Life, they say, is full of contradictions, so why shouldn't that also apply to working out? You train regularly with both weights and cardio and carefully watch what you eat, which together are supposed to produce a fit, toned body. That's the catch: supposed to. But what if you do practically everything you can-truly giving 100% to your training and nutrition efforts-and you're still left a little soft around the middle?
I have compiled a few tips for you to add to what you're already doing during the course of a day. Instead of asking you to drop your workouts and follow some one-size-fits-all program, I've come up with a list of ways you can increase your caloric deficit each day.
All of the tips presented here use one or more of three bodyfat-fighting strategies:
Reducing the amount of food you eat (calories you take in)
Increasing the amount of exercise you perform (the calories you burn)
Boosting your metabolic rate (the number of calories your body requires for bodyweight maintenance).
Added together, these tips and strategies could theoretically help you synergistically burn up to 1,500 calories a day without requiring a significant change to diet or training regimen. You can still perform the same weight-training exercises and routines- just add these training and nutrition tips to the mix.
1. Add Intervals To Your Cardio Work
The Caloric Effect: 150
The Technique: "Internal training burns more calories than steady-state training because you can do more work in the same amount of time," says Tom Seabourne, who has a PhD in exercise science and is author of Athletic Abs with Scott Cole (Human Kinetics, 2002). To use this calorie-burning technique, Seabourne suggests that you include sprints with your jogging, add jogging to your fast-paced walking or increase the difficulty level or pace when using cardio equipment.
"Add 60 seconds of interval training every other minute or so. The harder you work, the more calories you'll burn,'' Seabourne advises.
Comment: Not only do you burn more calories during these intense interval cycles, but they also rev up your calorie-burning during the hours following your training.
2. Increase You Training Weights by 5% - 10%
The Caloric Effect: 500-600
The Technique: "This technique shakes up your workout," says Steve Zim, fitness expert for NBC's Weekend Today. "A lot of people get stuck using the same weights and reps over and over.

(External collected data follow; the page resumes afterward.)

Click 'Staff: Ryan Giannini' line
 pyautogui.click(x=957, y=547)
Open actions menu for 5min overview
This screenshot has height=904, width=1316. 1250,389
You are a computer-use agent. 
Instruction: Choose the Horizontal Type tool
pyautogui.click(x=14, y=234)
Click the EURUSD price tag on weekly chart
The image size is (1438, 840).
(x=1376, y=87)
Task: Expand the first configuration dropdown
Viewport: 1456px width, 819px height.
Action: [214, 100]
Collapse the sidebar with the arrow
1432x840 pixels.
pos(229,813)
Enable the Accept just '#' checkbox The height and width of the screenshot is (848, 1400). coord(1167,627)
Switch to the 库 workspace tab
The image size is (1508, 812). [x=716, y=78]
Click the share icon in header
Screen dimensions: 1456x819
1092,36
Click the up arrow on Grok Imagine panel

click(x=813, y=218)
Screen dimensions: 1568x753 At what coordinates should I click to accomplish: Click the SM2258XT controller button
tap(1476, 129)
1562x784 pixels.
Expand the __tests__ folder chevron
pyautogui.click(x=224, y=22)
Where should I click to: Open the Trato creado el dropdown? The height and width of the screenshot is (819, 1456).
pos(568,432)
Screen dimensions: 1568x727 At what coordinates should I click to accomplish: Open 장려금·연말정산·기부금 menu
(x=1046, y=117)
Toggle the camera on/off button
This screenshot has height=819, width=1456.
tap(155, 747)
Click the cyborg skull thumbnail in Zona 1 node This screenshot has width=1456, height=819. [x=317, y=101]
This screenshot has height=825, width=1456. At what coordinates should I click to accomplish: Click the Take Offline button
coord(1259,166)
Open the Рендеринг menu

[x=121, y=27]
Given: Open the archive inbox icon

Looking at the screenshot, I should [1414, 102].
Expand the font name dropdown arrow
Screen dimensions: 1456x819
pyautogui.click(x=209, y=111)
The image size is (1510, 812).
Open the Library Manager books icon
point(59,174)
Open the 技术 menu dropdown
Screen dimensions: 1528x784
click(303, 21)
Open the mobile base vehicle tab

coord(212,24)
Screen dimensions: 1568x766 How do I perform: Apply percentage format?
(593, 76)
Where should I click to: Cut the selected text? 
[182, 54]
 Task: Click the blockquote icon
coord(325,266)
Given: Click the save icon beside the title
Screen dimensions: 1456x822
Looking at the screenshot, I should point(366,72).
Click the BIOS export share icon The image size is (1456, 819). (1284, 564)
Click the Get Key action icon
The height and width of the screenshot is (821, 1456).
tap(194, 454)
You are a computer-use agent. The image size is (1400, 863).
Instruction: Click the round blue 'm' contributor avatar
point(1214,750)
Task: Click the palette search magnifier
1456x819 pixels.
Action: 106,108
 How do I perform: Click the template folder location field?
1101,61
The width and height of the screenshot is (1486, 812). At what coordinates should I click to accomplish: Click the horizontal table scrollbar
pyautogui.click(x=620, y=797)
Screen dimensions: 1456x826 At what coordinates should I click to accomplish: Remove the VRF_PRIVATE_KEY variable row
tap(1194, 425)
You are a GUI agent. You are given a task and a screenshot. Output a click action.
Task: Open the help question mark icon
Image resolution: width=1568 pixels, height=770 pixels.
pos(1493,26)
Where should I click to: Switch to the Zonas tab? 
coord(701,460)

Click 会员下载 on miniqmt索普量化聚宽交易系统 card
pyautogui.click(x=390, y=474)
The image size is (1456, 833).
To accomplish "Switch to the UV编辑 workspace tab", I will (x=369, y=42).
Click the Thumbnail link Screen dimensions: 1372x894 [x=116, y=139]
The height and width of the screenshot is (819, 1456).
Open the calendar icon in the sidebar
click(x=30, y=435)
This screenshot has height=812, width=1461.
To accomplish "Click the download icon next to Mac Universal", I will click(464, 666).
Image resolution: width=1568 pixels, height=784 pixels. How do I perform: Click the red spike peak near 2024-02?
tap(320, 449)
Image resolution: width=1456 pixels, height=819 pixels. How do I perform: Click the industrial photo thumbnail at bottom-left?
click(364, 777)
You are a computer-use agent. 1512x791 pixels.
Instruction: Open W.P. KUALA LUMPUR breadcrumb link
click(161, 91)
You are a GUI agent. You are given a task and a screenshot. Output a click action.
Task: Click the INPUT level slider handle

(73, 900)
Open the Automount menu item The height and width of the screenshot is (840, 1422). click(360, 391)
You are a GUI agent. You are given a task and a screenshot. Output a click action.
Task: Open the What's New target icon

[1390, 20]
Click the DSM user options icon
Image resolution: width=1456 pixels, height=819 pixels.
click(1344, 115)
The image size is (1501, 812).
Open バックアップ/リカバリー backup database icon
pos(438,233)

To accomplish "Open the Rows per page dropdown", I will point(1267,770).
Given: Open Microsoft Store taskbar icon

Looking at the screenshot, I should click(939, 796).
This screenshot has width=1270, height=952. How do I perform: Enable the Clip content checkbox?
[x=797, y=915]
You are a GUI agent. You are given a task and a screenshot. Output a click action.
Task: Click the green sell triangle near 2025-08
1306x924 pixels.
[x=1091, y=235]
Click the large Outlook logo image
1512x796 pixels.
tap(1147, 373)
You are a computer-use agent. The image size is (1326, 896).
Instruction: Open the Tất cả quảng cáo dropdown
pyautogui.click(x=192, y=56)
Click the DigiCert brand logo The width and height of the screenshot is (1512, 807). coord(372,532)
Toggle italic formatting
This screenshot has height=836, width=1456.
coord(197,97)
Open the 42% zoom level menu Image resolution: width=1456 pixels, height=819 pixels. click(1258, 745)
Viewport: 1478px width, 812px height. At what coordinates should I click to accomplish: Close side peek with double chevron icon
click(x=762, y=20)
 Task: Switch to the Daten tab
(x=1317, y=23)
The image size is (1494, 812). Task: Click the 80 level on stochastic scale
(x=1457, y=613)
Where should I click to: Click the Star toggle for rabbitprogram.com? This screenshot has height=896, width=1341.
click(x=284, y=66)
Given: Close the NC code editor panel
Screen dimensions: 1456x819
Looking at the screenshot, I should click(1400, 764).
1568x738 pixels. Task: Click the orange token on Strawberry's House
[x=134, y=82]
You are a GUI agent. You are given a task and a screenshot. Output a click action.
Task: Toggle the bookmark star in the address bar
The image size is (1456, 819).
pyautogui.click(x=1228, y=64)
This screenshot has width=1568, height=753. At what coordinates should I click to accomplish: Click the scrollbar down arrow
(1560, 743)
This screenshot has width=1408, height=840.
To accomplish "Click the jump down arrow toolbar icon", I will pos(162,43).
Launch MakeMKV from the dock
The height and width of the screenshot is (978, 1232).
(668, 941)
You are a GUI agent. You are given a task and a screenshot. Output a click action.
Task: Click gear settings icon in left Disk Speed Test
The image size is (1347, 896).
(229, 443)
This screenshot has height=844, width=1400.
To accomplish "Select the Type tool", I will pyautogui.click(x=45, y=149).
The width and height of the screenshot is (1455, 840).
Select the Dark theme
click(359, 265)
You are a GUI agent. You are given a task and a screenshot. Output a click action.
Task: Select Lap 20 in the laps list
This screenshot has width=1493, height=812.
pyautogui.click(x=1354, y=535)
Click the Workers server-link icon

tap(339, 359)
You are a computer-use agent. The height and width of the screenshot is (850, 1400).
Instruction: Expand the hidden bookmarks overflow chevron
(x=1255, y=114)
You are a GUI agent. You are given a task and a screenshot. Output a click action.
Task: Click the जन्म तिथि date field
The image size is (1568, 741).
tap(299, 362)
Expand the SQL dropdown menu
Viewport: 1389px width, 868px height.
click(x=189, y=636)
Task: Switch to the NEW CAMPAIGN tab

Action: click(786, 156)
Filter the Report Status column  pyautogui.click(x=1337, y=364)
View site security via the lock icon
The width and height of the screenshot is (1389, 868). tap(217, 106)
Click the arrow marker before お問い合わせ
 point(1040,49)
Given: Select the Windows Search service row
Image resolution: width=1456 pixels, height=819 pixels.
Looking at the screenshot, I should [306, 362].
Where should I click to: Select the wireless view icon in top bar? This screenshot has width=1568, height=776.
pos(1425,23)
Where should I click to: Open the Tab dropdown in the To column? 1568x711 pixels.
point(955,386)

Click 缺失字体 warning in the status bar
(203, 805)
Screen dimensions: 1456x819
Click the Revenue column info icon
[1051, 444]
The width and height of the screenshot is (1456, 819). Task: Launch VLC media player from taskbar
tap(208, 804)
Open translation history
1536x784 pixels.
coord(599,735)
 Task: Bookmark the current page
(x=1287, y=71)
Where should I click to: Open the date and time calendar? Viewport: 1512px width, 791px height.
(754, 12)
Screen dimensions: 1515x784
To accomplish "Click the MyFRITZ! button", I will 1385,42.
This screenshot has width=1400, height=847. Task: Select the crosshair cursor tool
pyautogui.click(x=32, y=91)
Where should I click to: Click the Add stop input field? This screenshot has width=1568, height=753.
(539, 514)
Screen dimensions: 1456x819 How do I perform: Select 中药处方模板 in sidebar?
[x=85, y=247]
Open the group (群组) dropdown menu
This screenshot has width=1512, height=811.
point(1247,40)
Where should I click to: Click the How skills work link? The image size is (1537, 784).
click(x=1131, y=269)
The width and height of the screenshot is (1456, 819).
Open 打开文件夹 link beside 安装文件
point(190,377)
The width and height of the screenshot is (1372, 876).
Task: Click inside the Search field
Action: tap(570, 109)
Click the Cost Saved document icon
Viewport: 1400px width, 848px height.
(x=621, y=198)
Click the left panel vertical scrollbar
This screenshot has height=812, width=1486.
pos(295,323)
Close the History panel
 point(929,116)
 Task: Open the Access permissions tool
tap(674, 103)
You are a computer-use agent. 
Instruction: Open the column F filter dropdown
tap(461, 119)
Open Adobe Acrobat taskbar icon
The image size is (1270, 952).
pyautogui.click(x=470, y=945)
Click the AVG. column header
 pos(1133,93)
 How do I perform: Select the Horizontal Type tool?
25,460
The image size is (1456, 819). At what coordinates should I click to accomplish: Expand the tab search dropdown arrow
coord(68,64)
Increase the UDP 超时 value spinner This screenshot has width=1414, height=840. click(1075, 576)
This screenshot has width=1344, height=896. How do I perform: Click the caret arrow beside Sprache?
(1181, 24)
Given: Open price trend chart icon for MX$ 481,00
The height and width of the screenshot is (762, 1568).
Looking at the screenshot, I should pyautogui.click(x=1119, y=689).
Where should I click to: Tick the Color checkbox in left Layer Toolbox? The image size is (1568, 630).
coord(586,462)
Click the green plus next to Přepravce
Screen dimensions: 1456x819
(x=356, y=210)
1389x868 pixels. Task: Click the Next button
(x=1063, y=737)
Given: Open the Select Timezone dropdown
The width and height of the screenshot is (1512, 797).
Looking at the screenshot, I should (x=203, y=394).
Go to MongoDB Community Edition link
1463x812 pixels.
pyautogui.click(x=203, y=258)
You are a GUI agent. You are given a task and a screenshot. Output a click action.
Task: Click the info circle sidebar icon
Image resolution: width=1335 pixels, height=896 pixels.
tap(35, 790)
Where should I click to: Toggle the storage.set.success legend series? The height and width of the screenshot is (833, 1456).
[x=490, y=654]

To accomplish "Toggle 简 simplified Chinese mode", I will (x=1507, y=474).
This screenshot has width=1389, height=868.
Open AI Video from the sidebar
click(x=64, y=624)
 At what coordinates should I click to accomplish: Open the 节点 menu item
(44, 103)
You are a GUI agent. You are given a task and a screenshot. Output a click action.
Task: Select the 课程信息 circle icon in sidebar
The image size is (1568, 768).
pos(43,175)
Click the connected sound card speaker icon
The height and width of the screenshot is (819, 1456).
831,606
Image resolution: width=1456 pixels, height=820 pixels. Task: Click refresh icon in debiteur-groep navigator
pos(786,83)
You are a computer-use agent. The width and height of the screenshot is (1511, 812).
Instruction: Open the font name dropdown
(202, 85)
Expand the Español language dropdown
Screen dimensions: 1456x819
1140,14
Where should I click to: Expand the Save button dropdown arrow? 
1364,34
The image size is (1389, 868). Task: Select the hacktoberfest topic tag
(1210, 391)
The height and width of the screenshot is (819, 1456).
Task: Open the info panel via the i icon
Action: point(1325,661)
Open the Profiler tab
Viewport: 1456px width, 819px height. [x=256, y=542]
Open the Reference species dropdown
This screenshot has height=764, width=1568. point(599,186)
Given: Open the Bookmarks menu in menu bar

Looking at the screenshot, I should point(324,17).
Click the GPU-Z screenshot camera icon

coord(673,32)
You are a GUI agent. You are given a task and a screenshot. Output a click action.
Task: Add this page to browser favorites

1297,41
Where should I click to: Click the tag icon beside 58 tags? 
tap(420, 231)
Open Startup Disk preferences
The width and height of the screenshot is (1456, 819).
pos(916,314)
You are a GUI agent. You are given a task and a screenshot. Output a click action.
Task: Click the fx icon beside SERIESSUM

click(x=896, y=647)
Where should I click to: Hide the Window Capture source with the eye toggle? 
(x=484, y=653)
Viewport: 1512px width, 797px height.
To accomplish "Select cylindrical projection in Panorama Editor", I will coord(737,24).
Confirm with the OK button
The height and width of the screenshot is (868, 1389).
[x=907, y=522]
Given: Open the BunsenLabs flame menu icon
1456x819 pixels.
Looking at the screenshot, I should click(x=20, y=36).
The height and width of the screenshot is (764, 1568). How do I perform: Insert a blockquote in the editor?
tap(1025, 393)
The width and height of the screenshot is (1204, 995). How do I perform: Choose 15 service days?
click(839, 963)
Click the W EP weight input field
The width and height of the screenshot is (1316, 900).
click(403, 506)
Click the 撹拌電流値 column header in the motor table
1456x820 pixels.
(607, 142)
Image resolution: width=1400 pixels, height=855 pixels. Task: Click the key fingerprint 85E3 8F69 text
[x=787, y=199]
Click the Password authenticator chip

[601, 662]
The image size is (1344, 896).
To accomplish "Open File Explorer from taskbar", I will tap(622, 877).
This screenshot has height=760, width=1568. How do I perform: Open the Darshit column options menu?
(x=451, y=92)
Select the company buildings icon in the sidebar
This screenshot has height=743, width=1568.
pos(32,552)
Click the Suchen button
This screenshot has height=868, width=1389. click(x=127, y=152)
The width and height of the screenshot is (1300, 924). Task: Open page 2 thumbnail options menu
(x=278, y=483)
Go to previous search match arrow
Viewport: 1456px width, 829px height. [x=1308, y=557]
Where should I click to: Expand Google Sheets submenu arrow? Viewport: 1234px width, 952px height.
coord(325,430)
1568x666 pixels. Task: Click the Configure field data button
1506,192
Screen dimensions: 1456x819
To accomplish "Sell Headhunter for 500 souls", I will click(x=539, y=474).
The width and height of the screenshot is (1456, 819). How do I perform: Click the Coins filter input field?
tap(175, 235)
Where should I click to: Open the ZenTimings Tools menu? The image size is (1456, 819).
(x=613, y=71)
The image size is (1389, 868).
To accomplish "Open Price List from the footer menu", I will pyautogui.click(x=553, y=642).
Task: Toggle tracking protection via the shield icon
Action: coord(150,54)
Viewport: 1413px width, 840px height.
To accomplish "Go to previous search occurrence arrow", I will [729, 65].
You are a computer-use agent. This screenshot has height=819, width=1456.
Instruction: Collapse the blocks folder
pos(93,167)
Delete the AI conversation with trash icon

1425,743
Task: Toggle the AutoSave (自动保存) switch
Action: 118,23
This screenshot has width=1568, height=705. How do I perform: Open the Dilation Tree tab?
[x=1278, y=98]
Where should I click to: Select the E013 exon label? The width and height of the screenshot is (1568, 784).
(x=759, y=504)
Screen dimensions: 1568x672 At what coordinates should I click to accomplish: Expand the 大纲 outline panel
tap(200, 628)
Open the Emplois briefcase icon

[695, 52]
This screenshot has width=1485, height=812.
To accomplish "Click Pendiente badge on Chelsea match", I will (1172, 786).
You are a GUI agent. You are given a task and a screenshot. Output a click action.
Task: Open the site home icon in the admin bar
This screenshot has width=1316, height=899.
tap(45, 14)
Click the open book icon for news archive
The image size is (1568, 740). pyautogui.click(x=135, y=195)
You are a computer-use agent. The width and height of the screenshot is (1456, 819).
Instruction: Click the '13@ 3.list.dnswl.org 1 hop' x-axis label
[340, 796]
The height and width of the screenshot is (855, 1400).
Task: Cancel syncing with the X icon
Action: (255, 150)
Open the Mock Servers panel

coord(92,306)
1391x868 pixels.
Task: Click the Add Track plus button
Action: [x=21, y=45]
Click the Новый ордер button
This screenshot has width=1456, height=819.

Their bodies acclimate to the workload, and they don't burn as many calories as they would if they provided their body with unexpected stimulation." Increasing your training weights 5%-10% is a great way to do this.
Comment: Research shows that heavy training (in the 6-8 rep range) increases metabolic rate over the subsequent two days, helping you burn up to 600 calories more than after lightweight training (12-15 rep range). In addition, by raising your weight just 5%, you may find yourself more inspired, encouraging you to work harder and burn even more calories.
3. Reduce Carbs Later In The Day
The Caloric Effect: 200-300
The Technique: Cutting back on carbs during the latter part of the day is smart for two reasons: One, you decrease the number of calories you consume each day, and two you reduce the amount of insulin your body must produce, which decreases the amount of fat your body stores. You don't need to eliminate pasta or potatoes, but cut back on them late in the day, eating one-third to one-half of your normal servings.
Comment: Body-builders know this is one of the most significant ways to reduce stored bodyfat. But if you train late in the day, get some carbs after your workout to replenish muscle glycogen stores.
4. Record The Food You Eat
The Caloric Effect: 300-500
The Technique: Keeping a food journal can have a surprising effect on your discipline, because it makes you think about everything you put into your mouth. Just by committing to write down all the food you eat, you're less likely to include unhealthy foods in your diet.
Comment: Whether this has a minimal or profound psychological effect on you, it provides you with valuable information about your nutritional habits.
* Number of calories burned is based on a 200-pound man who exercises four times a week and currently consumes enough calories for bodyweight maintenance. The total number of calories you burn will likely vary. - Condensed from Muscle & Fitness June 2005.